岡崎体育が体感した庶民的で愛くるしい澤野弘之

──現場ではお二人で話す時間もあったんでしょうか?

澤野 そうですね。休憩時間に雑談するとか、そういうことはありましたよ。そこで「年間、何曲くらい作ってるんですか?」って聞かれたりとか(笑)、逆に僕もいろいろ質問させてもらったりしました。

岡崎体育 澤野さんって、“世界の澤野”とか“スーパー天才クリエイター”みたいなイメージが強いですけど、実際はむちゃくちゃ気さくなんですよ。いろいろお話もしてくれるし、何気ない会話の中での笑顔とかも最高で。庶民的で愛くるしい澤野さんの空気を体感したことで緊張もすぐほぐれました。正直、むっちゃ怖い人やったらどうしようとか思ってましたからね。

澤野 あははは(笑)。僕の場合、作った楽曲は思い出とリンクするものだと思っていて。例えば現場が殺伐としてギスギスした雰囲気だったりすると、それが思い出として曲にも残ってしまうんですよね。第三者が聴く分には関係ないとは思うんですけど、自分で聴いたときにそういったイヤなことも思い出してしまうっていう。だから常に楽しい現場でありたいなっていう意識はありますね。

岡崎体育 「膏」の制作現場がどれほど和やかだったかっていうのは、MVの最後のほう観てもらったらわかると思いますよ。

澤野 あはは(笑)。そうですね。ぜひ最後まで観てほしいですよね。

SawanoHiroyuki[nZk]:okazakitaiiku「膏」ミュージックビデオのワンシーン。

ライブの煽りは僕に任せて

──岡崎体育さんは今回のアルバム、全編お聴きになりましたか?

岡崎体育 実はまだ拝聴できていなくて。聴かせていただくのがすごく楽しみです。参加されているボーカリストの方々を見ると、こんなにすごい並びの中に混ぜてもらえたんだっていううれしさがありますからね。個人的にはアイナ(・ジ・エンド)ちゃんがどんな歌を聴かせてくれてるかがすごく気になります。彼女はホントに唯一無二の歌声を持っている方なので、澤野さんの楽曲とどんな化学反応を生み出しているのかなっていう。

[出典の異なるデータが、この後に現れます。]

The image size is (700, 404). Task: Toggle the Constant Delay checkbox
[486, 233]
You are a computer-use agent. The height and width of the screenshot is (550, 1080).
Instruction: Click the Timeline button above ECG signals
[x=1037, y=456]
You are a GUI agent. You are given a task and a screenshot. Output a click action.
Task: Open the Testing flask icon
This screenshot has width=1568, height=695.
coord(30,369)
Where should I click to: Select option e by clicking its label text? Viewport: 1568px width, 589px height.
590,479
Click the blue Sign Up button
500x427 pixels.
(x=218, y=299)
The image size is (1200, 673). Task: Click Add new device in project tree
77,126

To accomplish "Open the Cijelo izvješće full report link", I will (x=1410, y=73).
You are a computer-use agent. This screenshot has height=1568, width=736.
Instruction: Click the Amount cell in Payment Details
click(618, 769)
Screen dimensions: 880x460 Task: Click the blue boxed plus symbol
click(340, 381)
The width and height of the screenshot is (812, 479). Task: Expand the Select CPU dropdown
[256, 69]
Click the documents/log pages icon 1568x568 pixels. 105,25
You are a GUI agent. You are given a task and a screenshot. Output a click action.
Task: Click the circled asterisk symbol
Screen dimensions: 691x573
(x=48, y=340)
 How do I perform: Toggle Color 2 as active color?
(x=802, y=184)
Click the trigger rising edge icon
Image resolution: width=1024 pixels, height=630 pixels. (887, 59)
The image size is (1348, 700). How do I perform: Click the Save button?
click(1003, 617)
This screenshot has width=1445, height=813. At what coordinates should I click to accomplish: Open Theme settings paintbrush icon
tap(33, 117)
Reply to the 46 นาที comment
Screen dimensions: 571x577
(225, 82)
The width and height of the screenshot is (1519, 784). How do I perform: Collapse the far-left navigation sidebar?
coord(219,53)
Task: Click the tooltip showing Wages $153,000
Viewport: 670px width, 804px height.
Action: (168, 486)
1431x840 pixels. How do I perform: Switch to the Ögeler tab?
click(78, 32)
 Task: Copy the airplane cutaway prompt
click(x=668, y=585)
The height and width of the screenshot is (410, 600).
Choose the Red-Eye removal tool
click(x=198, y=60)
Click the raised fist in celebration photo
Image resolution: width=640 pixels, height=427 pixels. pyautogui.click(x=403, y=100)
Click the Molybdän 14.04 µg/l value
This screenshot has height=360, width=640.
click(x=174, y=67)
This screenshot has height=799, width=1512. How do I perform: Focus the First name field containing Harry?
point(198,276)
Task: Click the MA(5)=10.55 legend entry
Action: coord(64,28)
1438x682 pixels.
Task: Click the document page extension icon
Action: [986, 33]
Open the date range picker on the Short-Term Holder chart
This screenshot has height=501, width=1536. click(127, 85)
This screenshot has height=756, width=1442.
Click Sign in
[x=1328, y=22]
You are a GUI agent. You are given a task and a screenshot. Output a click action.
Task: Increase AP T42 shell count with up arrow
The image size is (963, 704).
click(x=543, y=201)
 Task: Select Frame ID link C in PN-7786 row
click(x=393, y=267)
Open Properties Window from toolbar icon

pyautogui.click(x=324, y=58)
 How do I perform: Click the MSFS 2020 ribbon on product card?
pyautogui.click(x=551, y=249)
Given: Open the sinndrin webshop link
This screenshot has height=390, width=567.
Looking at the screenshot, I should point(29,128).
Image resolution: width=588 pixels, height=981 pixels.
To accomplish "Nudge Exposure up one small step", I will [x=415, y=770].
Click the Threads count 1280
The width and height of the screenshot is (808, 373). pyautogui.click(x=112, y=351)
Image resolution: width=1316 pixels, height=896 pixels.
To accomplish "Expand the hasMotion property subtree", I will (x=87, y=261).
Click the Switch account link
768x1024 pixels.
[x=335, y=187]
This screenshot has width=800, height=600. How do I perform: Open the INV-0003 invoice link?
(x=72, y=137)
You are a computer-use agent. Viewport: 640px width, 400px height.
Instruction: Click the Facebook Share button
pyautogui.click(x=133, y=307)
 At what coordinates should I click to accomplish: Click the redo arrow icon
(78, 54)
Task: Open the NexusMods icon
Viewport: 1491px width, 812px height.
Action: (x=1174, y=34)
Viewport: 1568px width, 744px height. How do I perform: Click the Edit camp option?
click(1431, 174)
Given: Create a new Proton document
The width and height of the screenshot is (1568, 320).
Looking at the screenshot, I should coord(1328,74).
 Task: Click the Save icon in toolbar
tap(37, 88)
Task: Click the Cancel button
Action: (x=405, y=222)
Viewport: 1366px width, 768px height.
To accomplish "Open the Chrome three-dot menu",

澤野 日本人離れしているというか、海外の女性ボーカリストにも通ずる声と表現のアプローチを持っている方ですからね。僕も以前からずっと気になっていたので、今回「FAVE」という曲でのボーカルをお願いしました。自分がそのとき作りたいと思ったサウンドに、自分が魅力的だと感じたボーカリストの方が声を乗せてくれたときの喜びはもうホントに感動的ですらあって。現場を幸せな空間にしてくれたことには本当に感謝の気持ちしかないですね。それは岡崎さんに対してもまったく同じ気持ちですけど。

岡崎体育 あと、トラックリストを眺めながら、曲順に込められた意味みたいなものを勝手に考察するのが僕は大好きで。この「iv」というアルバムに関しても、早くそういった聴き方で楽しみたいんですよね。

澤野 あ、並びに関して言えば、岡崎さんの「膏」はボーナストラックを除いた本編の終わりの曲になるんですよ。岡崎さんとの現場が本当にエネルギーに満ちたものだったので、「アルバムのトリは絶対この曲だな」と思えたっていうか。

岡崎体育 おー! それはうれしいです。

──曲の最後に用意された大合唱したくなるパートは、アルバムのエンディングとしてもふさわしいものだと思います。ライブでの感動的な光景も浮かびますしね。

澤野 曲のどこかにコーラスを入れてもいいかもなというアイデアが制作途中に浮かんだので、岡崎さんにも相談したんですよね。「最後の歌詞の部分にコーラス入れるのはどうですかね?」って。そうしたら「いいですね」って言っていただけたので。

岡崎体育 そうでしたね。コロナ禍が終われば、ライブで声を出せるでしょうし。この曲はみんなで一緒に歌いたい。そんな日が早く来ればいいですね。もし澤野さんとこの曲でライブがご一緒できるのであれば、煽りは僕に任せてください。お客さんを煽ることに関しては僕、東京23区でトップ100には入るので。

SawanoHiroyuki[nZk]:okazakitaiiku「膏」ミュージックビデオのワンシーン。

澤野弘之×岡崎体育の次作はコミカル路線?

──ライブでの共演も含め、さらなるコラボにも期待したいところですが。

澤野 ああ、そうですよね。岡崎さんは以前、日本語だけど英語に聞こえる曲をやってたじゃないですか。あれって歌詞を読むと笑っちゃうけど、曲としてはホントにカッコいいことをやっているなと思うんです。なので、そういったアプローチのものをファンクやソウル、R&Bみたいなジャンルで一緒にやれたら面白いんじゃないかなって思ったりはするんですよね。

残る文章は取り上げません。